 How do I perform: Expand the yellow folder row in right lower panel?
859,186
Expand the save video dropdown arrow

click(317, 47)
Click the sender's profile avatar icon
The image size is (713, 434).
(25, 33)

### Assigned task
I would like you to return every entry exactly, with nothing changed.

### Response area
 How do I perform: Expand the yellow folder row in right lower panel?
859,186
Expand the save video dropdown arrow

click(317, 47)
Click the sender's profile avatar icon
The image size is (713, 434).
(25, 33)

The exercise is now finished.